— start Data —

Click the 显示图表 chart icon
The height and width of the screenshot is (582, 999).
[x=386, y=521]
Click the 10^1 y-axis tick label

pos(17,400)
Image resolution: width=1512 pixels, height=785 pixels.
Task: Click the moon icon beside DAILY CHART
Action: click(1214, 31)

— end Data —

Description of the task: Retype the listing above line by line, and keep every character, number, and blank line unchanged.

Task result:
Click the 显示图表 chart icon
The height and width of the screenshot is (582, 999).
[x=386, y=521]
Click the 10^1 y-axis tick label

pos(17,400)
Image resolution: width=1512 pixels, height=785 pixels.
Task: Click the moon icon beside DAILY CHART
Action: click(1214, 31)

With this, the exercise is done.